The General Assembly’s regular legislative session is limited to 120 days, and was scheduled to conclude May 6. However, lawmakers suspended the session March 14 because of the coronavirus pandemic after Gov. Jared Polis declared a state of emergency. They asked the Supreme Court to weigh in on whether they could resume the more than 50 days left of the session at a later date or be forced to end in May.
Voters approved a constitutional amendment in the 1980s that limited the session to 120 days, and the General Assembly adopted a rule that those days have to run consecutively. However, in 2009, the General Assembly adopted another emergency rule — in the wake of the H1N1 flu epidemic — that allows the legislature to count only “working calendar days” if the governor declares a state of emergency. That rule had never been triggered until now, according to the Supreme Court decision.

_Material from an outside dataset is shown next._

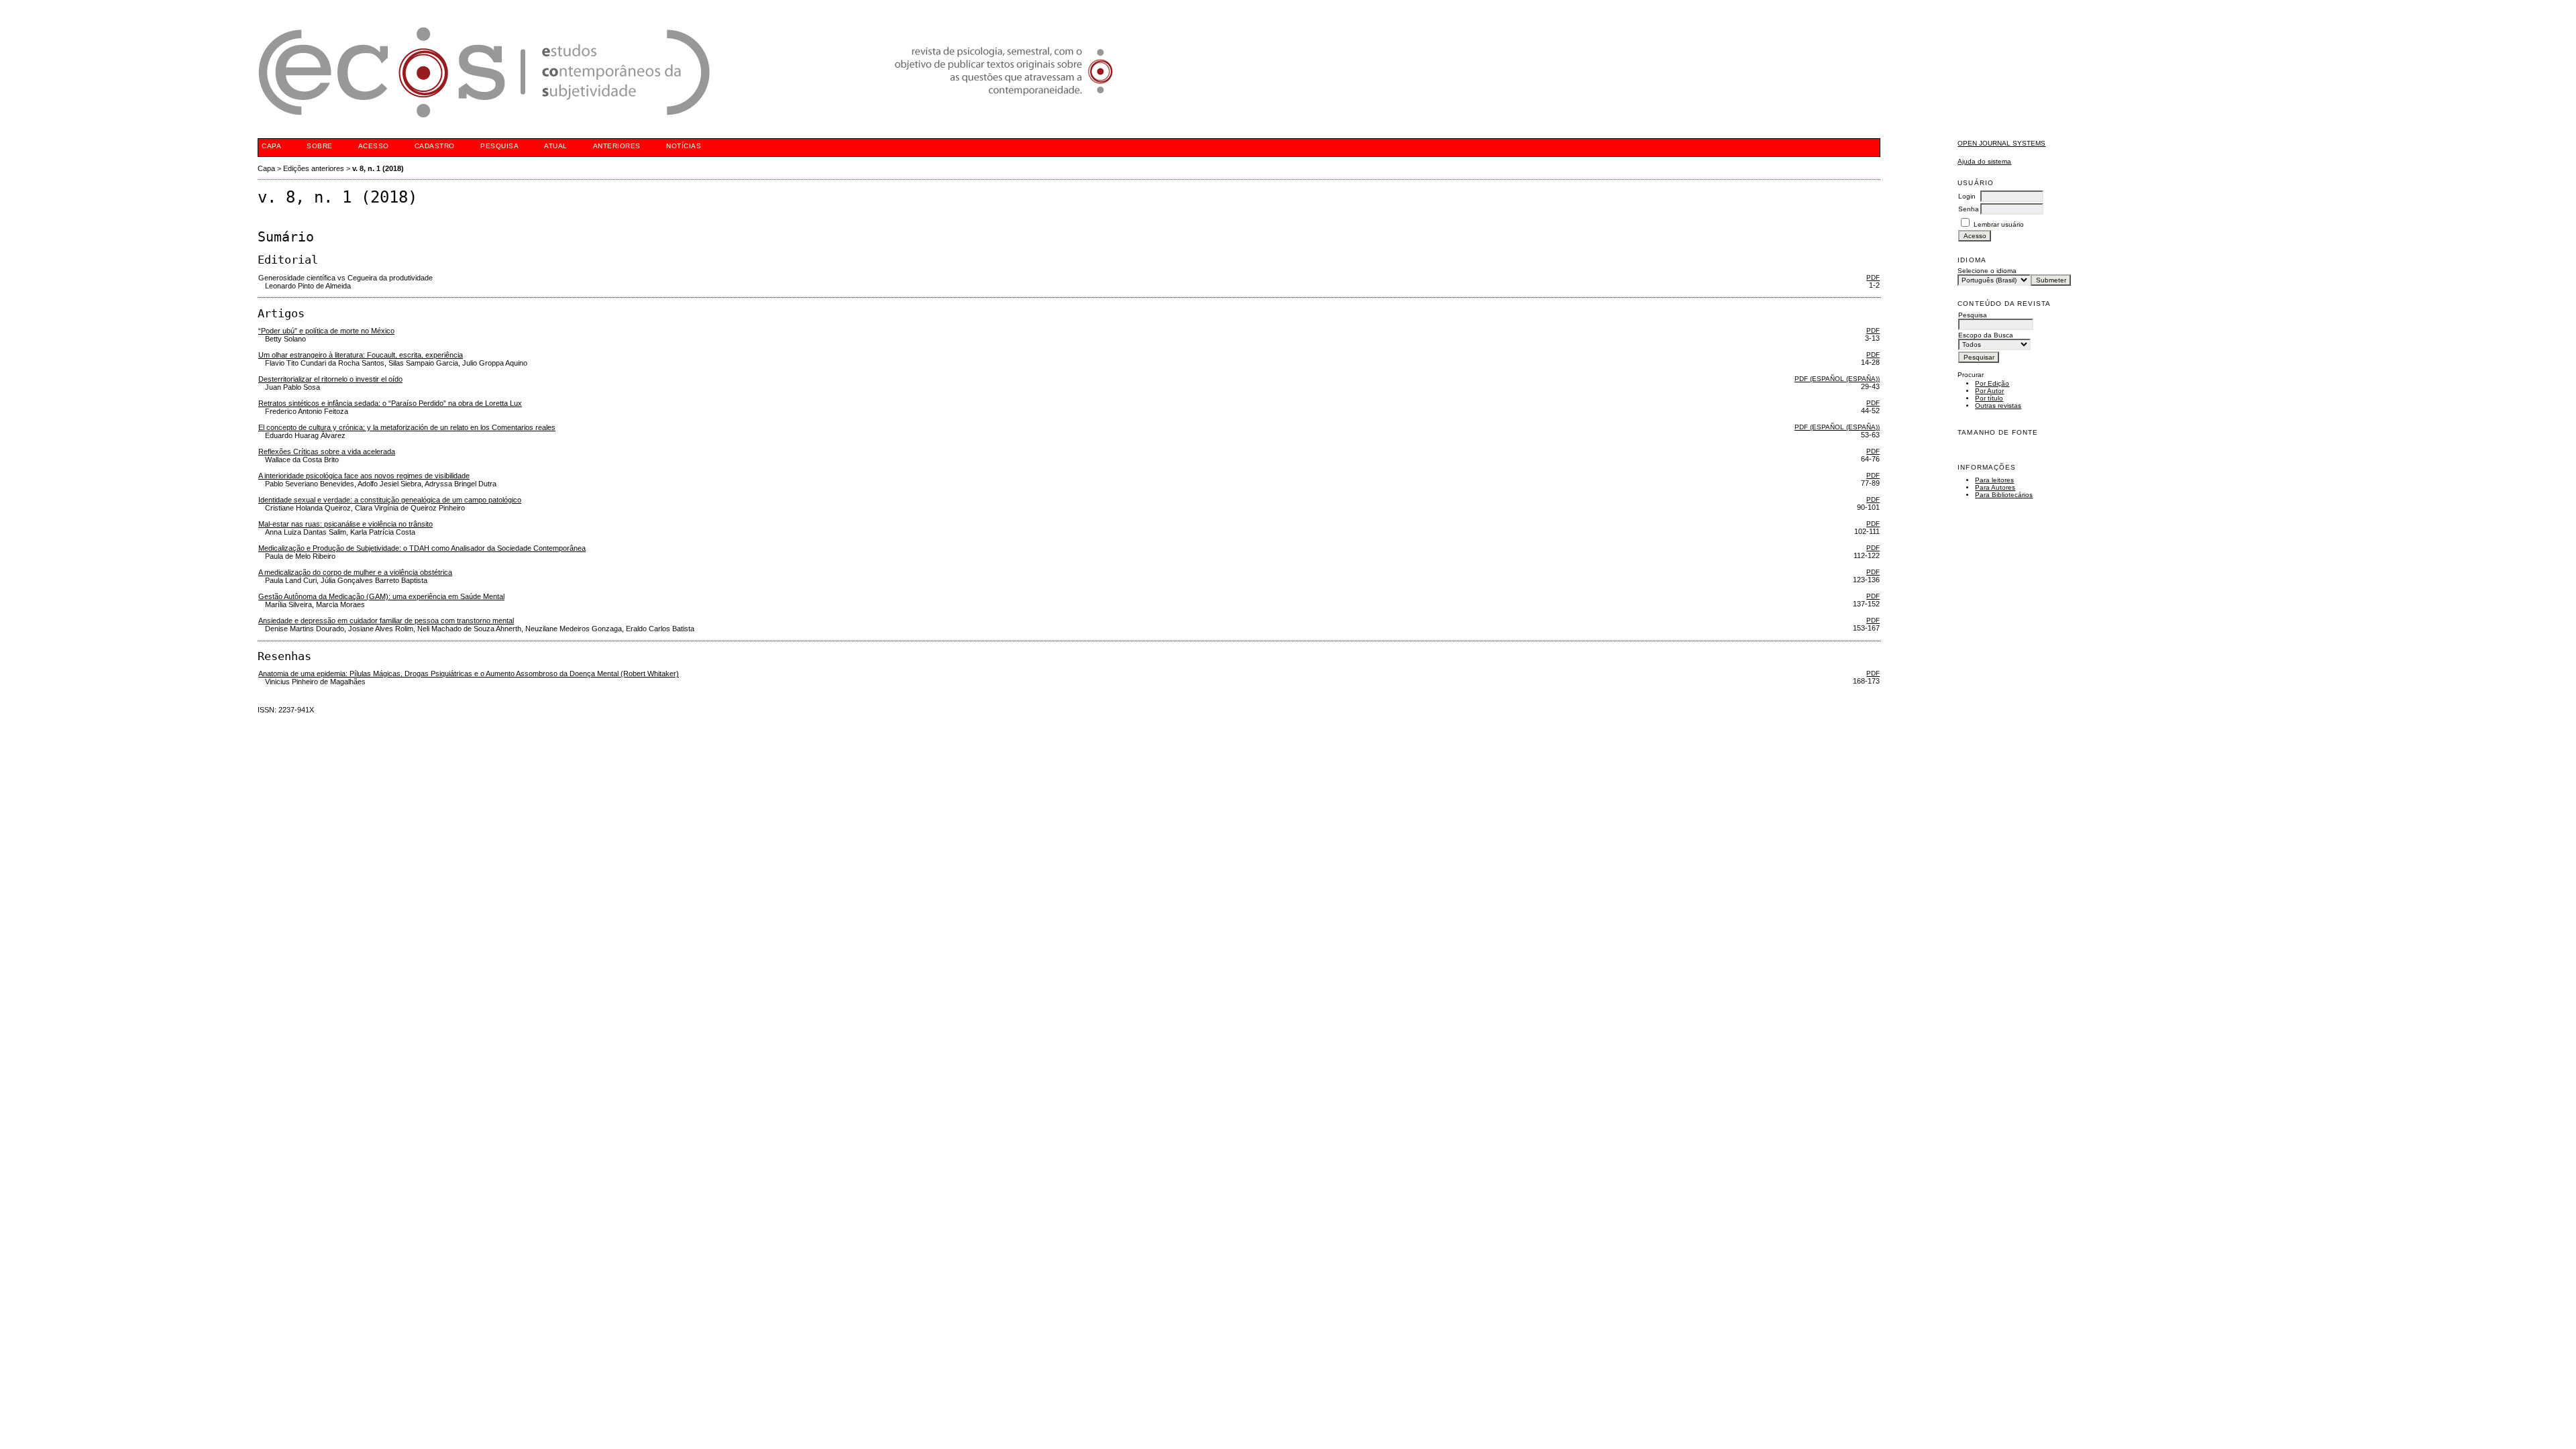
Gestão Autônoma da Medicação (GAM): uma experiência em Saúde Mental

The Colorado Constitution is vague on whether the days must be consecutive, and the General Assembly’s rules make it clear that they should be except in a declared public health emergency that disrupts the session, Colorado Supreme Court Justice Monica Márquez wrote for the majority in the 4-3 decision. Chief Justice Nathan Coats, Justice Brian Boatright and Justice Carlos Samour Jr. dissented.
House Speaker KC Becker, a Boulder Democrat, welcomed the news Wednesday evening.

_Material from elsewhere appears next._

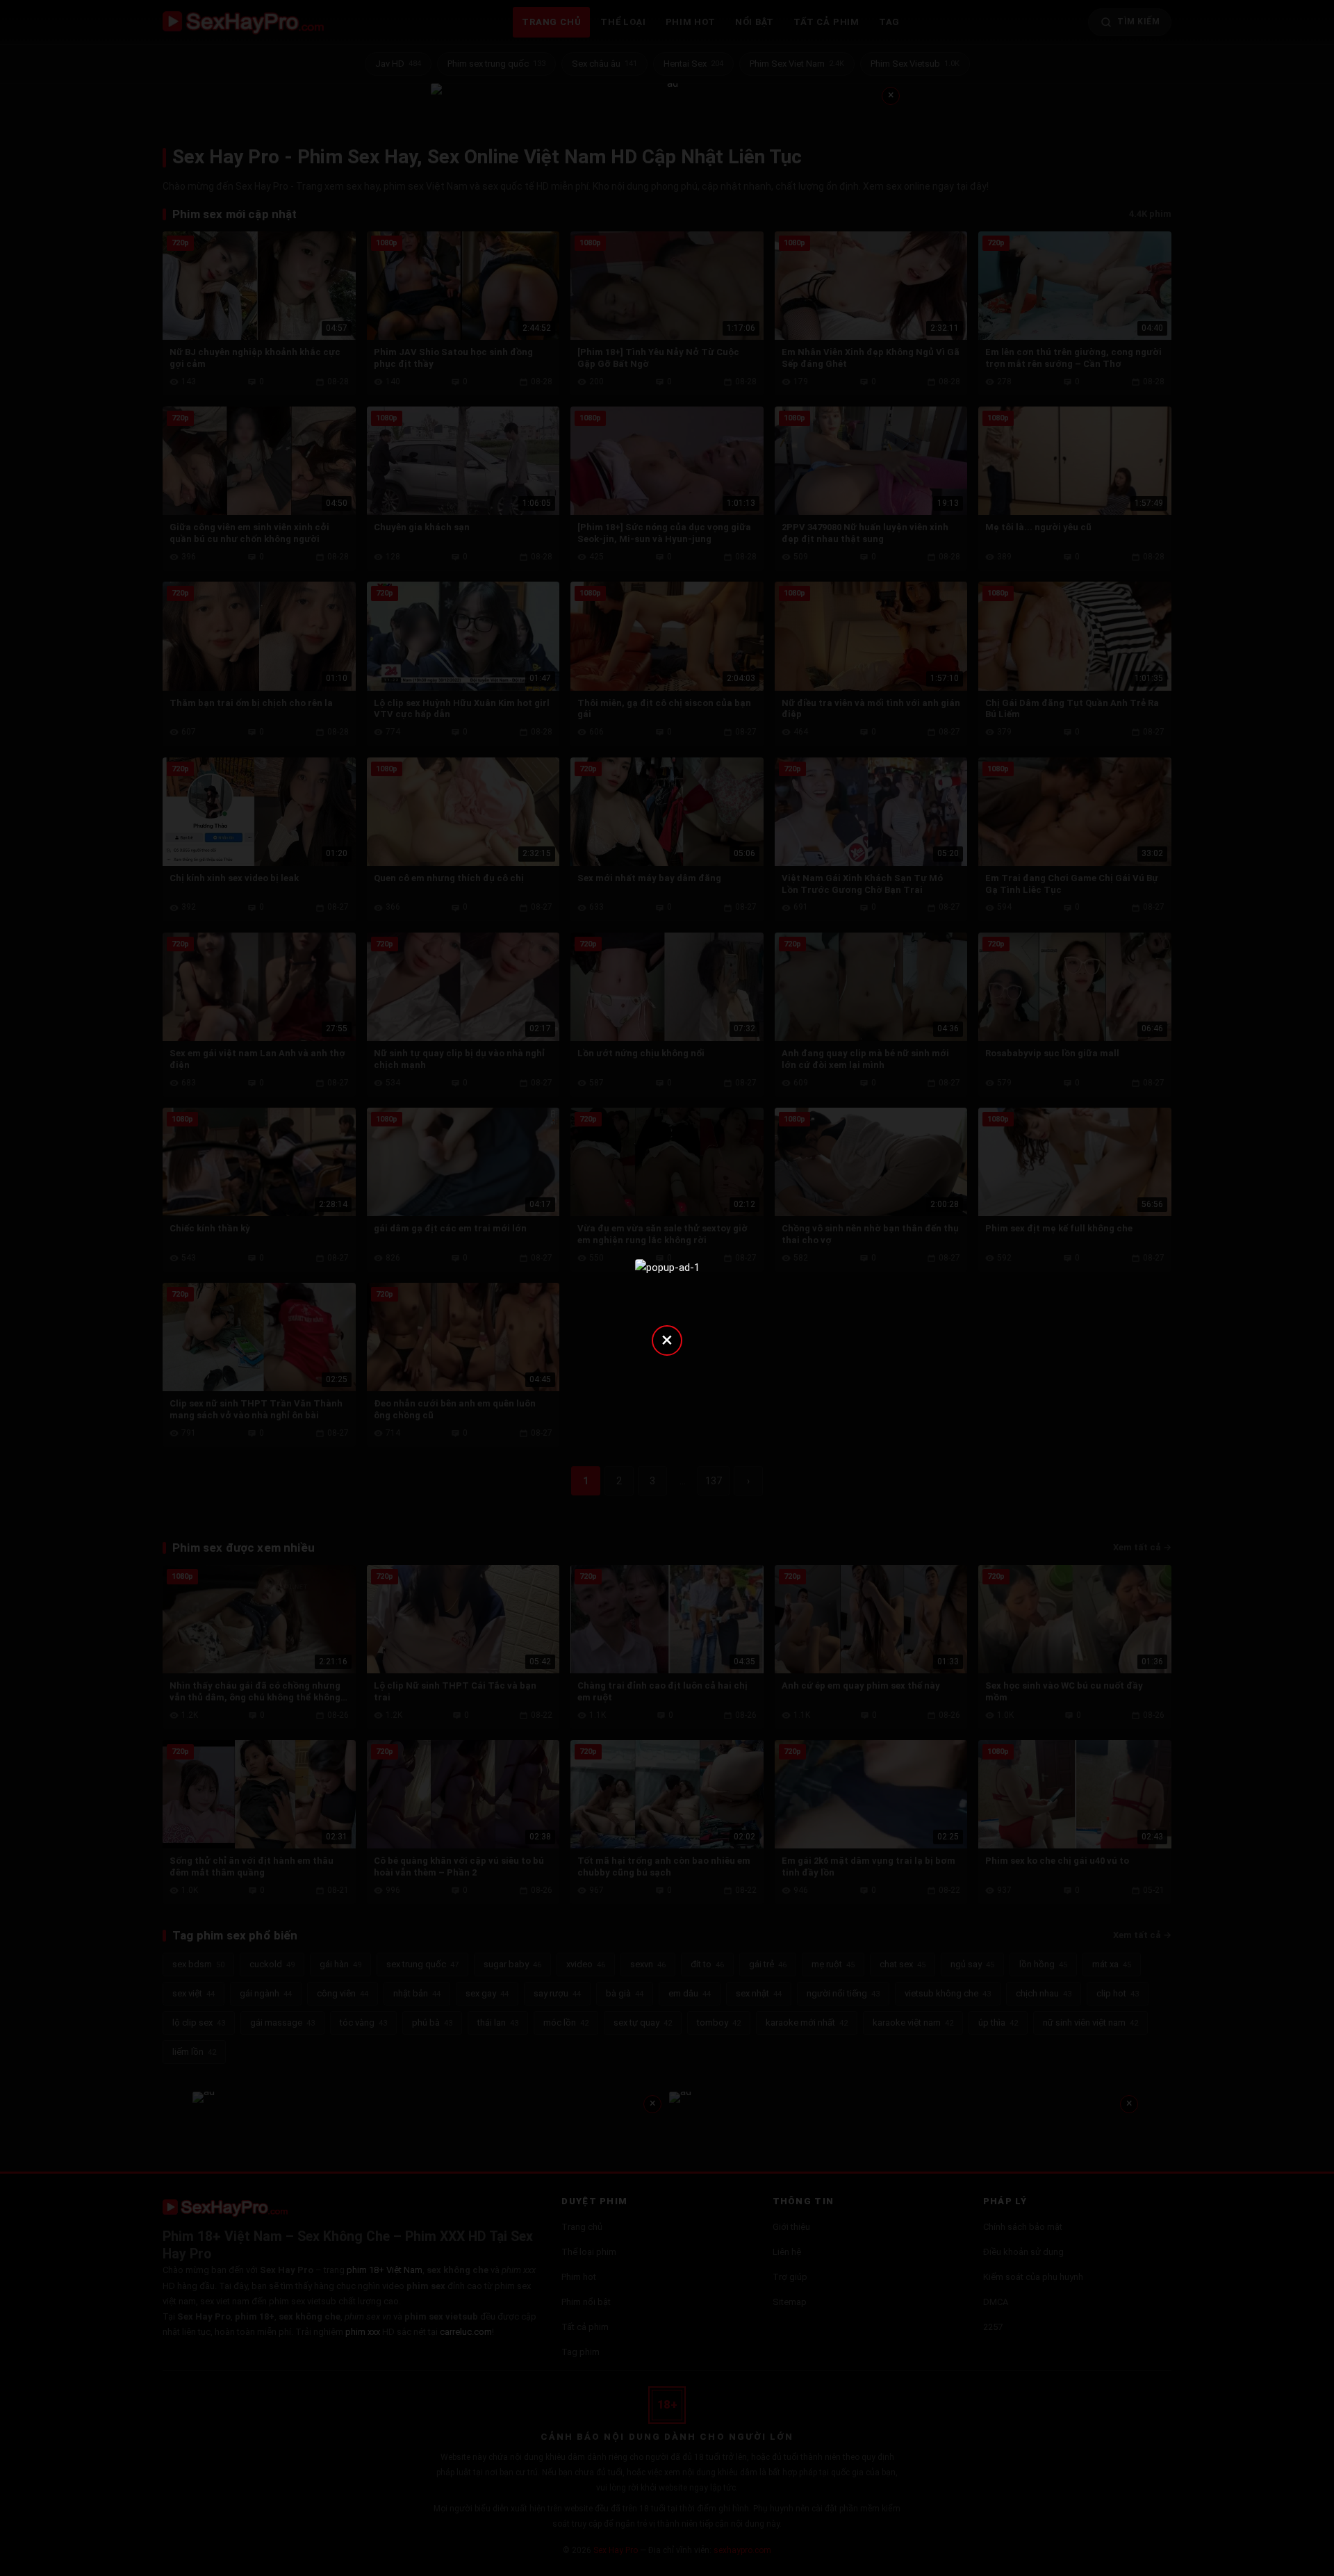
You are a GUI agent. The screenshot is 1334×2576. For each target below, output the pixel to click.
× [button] (667, 1339)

“It gives the legislature the ability to respond to the COVID crisis and take our time until some of it has subsided to finish our work,” Becker said. “I think it’s the right decision for Colorado.”

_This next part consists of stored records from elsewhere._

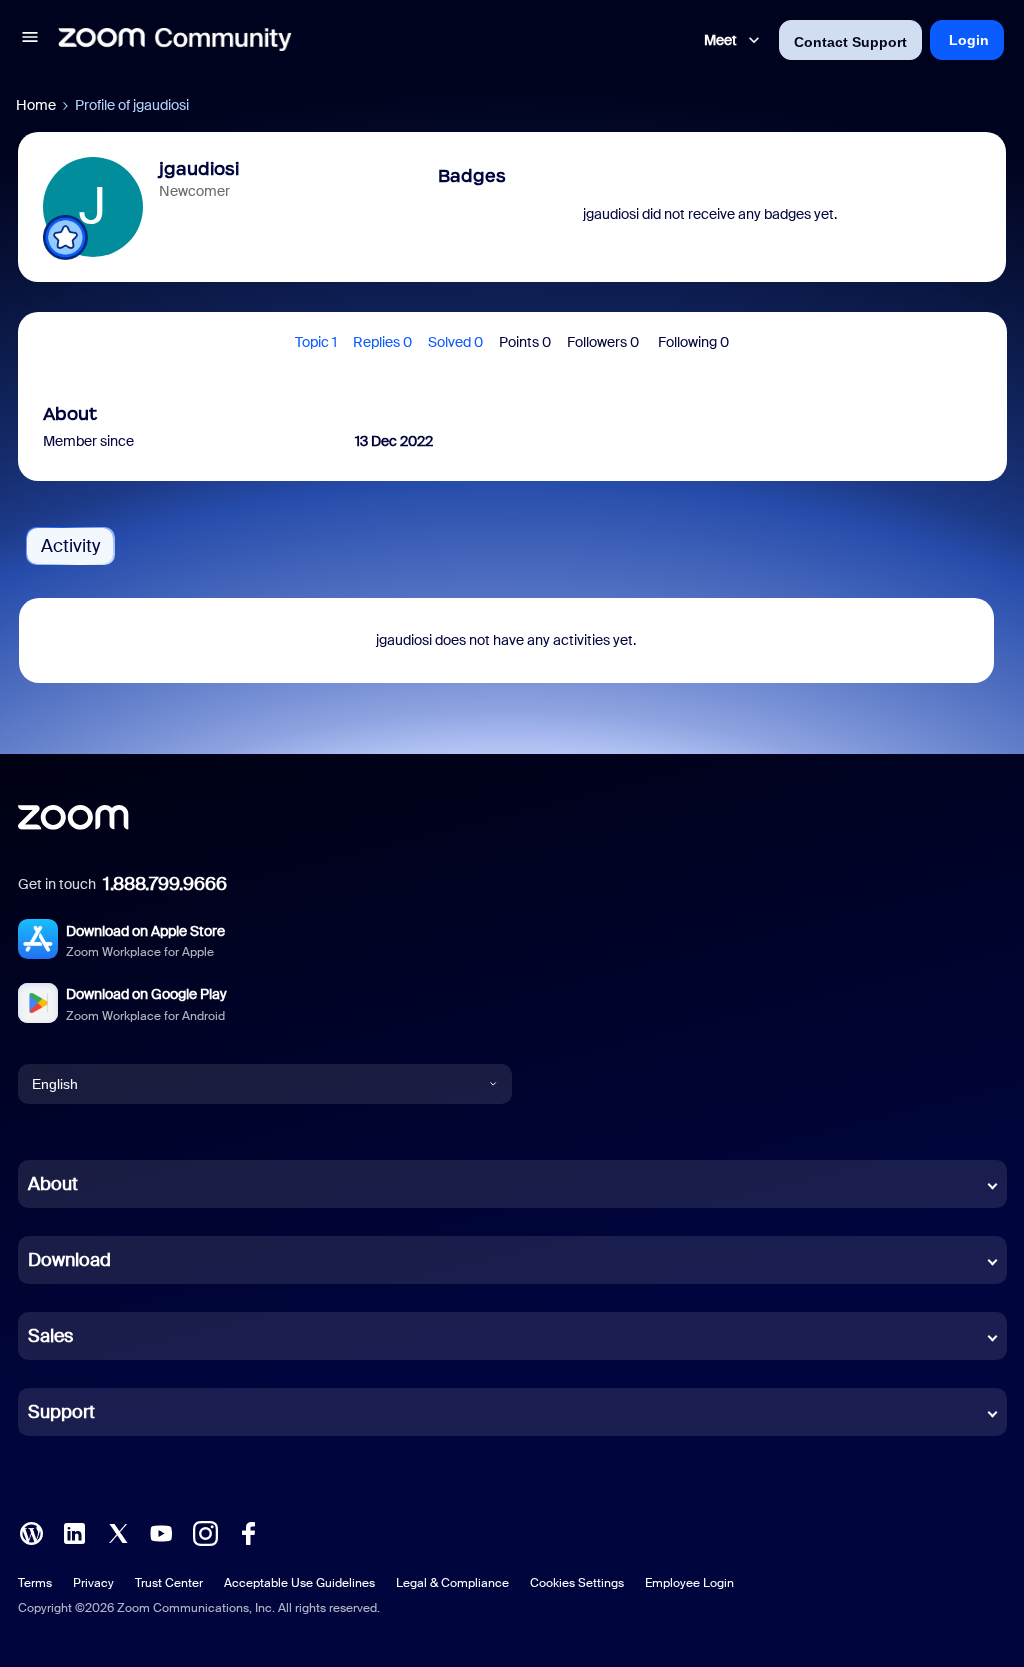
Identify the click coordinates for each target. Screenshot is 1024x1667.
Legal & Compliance (452, 1583)
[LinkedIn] (74, 1532)
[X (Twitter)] (118, 1532)
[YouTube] (161, 1532)
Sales (50, 1336)
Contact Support (850, 42)
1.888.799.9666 (165, 884)
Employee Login (689, 1583)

All 40 Republican lawmakers had signed onto a brief to the Supreme Court arguing that the days should be consecutive. Senate Minority Leader Chris Holbert told The Denver Post the argument that the days must be consecutive had support based on the split decision, but now it’s a matter of moving forward.
“We are grateful to know the Court’s opinion so that legislative leadership and all members of the General Assembly can determine how best to proceed in these most challenging times,” said Holbert, R-Parker, in a statement.
Senate President Leroy Garcia, D-Pueblo, said in a statement that Colorado’s leaders are elected to serve the community, including in times of hardship, and the Supreme Court decision will allow that to continue while also maintaining public safety measures.
“Counting legislative days consecutively during this state of emergency would have been devastating for the people of Colorado,” he said.
It’s still unclear exactly when legislators will return to the Capitol. House lawmakers had extended the recess to Thursday, but House Majority Leader Alec Garnett said lawmakers will presume they are adjourned day to day based on legal advice and for everyone’s safety as the Senate had called for earlier this week.
Now that lawmakers have the court’s determination, they will have more decisions to make about priorities. They still have to balance the budget and pass the School Finance Act in June, but this gives lawmakers time to hear from members of the public about their needs, Becker said.
House Minority Leader Patrick Neville, R-Castle Rock, said he hopes Democratic lawmakers who are in the majority in both chambers won’t go back to all the same priorities they had before the crisis.
“I think we need to look at everything from a different lens from here on out,” Neville said. “We have major implications (from coroanvirus) on the budget and economy and everything else.”